RTD selects 41st and Fox for the Goldline station
December 2, 2008
GLOBEVILLE – RTD has selected 41st and Fox for the Goldline station in North Denver. Residents of Sunnyside will be able to walk across a vastly improved pedestrian bridge to access the station, and bicyclists will join them by taking an elevator up to the top of the bridge and another elevator back down. A number of factors narrowed the selection to the east side of the tracks.
According to RTD, they could not acquire the property for the station to be located at 38th Avenue and the wide expanse of tracks would make the critical pedestrian bridge at 39th Avenue prohibitively expense to build.
Students at the Regency Student Housing center will appreciate the station, as they will be able to stroll from their residence along currently existing wide sidewalks to the station. Although some residents expressed concern for their safety in crossing Fox Street, a light signal at 39th and Fox will enable safe crossing of the street for these college students.
The City and County of Denver will erect a pedestrian and bicycle bridge across 38th Avenue near Inca at some point in the future. Sunnyside residents asked RTD officials if they could widen the support structures of the rail bridge that will span 38th Avenue so that in the future the underpass could be improved. Citing costs, RTD officials said they did not think they could make the supports for the bridge wider than the current configuration.
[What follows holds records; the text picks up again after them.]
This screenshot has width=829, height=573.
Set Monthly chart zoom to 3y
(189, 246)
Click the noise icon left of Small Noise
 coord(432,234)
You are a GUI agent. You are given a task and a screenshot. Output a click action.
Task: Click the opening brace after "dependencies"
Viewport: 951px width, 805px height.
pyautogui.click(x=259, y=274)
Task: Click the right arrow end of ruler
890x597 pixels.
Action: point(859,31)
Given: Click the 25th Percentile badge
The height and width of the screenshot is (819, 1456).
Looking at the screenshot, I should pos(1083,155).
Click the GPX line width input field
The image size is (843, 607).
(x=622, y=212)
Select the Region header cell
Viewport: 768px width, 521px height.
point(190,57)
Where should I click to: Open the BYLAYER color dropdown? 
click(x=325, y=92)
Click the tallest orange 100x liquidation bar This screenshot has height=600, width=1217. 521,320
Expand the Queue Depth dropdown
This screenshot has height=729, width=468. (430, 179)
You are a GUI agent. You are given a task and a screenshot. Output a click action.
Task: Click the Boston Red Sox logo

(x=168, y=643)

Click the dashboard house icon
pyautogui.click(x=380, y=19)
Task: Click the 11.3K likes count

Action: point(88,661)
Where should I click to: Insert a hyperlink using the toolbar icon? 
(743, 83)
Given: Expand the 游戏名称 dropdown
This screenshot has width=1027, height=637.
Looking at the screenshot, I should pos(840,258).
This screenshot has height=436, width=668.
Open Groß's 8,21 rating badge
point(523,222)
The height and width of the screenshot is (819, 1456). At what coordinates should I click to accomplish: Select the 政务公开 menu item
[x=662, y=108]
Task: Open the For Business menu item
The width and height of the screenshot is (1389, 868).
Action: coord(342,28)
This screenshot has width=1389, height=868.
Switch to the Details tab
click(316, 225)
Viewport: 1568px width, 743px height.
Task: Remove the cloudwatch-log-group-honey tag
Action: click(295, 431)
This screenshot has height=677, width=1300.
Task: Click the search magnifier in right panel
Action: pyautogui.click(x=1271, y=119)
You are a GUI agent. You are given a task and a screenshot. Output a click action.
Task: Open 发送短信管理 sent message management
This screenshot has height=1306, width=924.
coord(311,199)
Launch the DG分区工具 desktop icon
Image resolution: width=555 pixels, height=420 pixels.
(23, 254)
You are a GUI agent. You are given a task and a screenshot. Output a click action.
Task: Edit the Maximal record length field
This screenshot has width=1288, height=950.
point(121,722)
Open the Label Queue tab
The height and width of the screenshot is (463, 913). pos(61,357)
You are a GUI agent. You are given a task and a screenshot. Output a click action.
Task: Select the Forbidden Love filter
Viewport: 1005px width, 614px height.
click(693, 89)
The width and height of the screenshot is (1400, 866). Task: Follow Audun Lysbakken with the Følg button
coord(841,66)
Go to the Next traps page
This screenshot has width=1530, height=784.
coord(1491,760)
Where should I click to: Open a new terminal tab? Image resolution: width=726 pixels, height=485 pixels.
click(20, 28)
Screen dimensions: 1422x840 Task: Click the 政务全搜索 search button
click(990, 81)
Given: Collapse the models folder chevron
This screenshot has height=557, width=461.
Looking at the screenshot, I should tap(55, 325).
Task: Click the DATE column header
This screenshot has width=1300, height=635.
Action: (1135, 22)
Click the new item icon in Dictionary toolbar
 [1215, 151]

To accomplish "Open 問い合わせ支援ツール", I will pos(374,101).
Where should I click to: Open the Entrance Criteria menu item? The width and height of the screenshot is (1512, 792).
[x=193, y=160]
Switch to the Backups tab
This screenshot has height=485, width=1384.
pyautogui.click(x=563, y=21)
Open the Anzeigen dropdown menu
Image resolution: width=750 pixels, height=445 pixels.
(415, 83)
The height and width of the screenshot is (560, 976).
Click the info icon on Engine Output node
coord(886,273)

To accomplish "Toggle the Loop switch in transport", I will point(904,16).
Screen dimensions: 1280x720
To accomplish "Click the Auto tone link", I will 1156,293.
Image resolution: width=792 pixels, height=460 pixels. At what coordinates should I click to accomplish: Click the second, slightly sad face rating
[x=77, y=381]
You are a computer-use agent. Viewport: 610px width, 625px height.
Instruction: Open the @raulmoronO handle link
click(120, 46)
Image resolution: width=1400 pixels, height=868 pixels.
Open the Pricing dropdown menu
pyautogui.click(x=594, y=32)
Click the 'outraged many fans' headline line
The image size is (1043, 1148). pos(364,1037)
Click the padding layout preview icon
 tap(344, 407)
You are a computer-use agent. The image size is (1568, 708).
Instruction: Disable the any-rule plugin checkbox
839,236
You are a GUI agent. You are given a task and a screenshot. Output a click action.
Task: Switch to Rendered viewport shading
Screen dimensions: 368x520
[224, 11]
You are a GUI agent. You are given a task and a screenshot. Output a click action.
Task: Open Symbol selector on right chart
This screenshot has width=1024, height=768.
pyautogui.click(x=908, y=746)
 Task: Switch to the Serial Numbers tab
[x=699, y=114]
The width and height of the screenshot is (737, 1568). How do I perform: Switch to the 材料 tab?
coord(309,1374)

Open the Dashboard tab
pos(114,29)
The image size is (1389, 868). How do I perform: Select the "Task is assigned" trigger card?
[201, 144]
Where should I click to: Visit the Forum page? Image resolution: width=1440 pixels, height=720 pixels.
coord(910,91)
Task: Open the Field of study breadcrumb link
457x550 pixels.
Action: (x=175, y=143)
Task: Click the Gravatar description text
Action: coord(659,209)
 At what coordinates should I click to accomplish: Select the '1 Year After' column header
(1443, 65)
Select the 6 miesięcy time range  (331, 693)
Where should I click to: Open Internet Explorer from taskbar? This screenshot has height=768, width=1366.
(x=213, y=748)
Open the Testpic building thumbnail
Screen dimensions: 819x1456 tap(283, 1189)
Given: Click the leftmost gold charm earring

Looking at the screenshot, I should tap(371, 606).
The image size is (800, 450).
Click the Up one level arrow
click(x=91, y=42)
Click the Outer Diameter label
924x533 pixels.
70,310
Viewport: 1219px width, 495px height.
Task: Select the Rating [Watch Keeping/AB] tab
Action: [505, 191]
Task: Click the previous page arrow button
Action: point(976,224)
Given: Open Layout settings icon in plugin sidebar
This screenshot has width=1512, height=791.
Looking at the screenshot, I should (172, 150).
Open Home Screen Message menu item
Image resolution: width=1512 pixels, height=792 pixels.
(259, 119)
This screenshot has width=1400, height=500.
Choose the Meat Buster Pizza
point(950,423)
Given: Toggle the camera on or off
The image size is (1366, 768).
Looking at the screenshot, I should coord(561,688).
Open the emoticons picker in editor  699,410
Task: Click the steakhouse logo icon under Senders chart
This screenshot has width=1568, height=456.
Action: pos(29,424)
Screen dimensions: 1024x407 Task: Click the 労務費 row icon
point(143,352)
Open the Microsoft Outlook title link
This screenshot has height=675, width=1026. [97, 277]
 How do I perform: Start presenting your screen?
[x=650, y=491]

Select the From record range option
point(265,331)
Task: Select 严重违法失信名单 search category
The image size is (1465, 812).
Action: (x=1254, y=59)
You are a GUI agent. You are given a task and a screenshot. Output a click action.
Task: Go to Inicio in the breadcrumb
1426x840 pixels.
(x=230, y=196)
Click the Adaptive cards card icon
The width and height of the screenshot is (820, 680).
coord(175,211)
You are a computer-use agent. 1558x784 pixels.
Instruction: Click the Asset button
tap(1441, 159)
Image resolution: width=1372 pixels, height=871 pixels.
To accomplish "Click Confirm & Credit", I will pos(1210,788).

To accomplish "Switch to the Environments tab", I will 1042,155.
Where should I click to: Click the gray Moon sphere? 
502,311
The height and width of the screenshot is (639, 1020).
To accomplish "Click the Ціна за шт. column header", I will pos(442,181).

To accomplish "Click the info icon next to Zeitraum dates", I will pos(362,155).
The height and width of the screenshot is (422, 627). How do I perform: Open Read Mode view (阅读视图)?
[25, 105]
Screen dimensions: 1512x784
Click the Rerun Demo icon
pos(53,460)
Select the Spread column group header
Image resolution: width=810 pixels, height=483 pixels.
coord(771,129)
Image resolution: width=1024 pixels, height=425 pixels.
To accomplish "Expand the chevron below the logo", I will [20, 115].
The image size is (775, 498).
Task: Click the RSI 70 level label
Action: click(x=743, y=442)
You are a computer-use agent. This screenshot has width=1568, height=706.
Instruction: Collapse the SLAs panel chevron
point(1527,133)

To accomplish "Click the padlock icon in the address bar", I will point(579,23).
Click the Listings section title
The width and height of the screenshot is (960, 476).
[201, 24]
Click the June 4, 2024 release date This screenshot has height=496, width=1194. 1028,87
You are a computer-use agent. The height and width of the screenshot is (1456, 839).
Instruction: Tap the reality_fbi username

Just three blocks to the north of the proposed station lies the Denver Post site currently being considered for the bus maintenance facility. Approximately 700 buses a day would travel to and from this site increasing the traffic on this currently sleepy industrial strip.
Elyria Neighborhood Association president Tom Anthony says this is the perfect location for the bus maintenance facility as it is in the shadow of I-25 and I-70.
“By the way, the resistance to the 44th and Fox site by certain groups which has caused RTD to seek other sites less suitable and more distant, while in some respects could be termed helpful in expanding the frontiers of thought, could also be seen as directly inimical to existing heavily burdened poverty stricken neighborhoods. If Fastracks is destined to push undesired uses into existing poor neighborhoods in order to stimulate real estate development in more politically astute areas, then it may not be doing anything but rearranging the deck furniture on the Titanic. So let’s try to stick to the facts in this discussion,” wrote Anthony in a letter to RTD.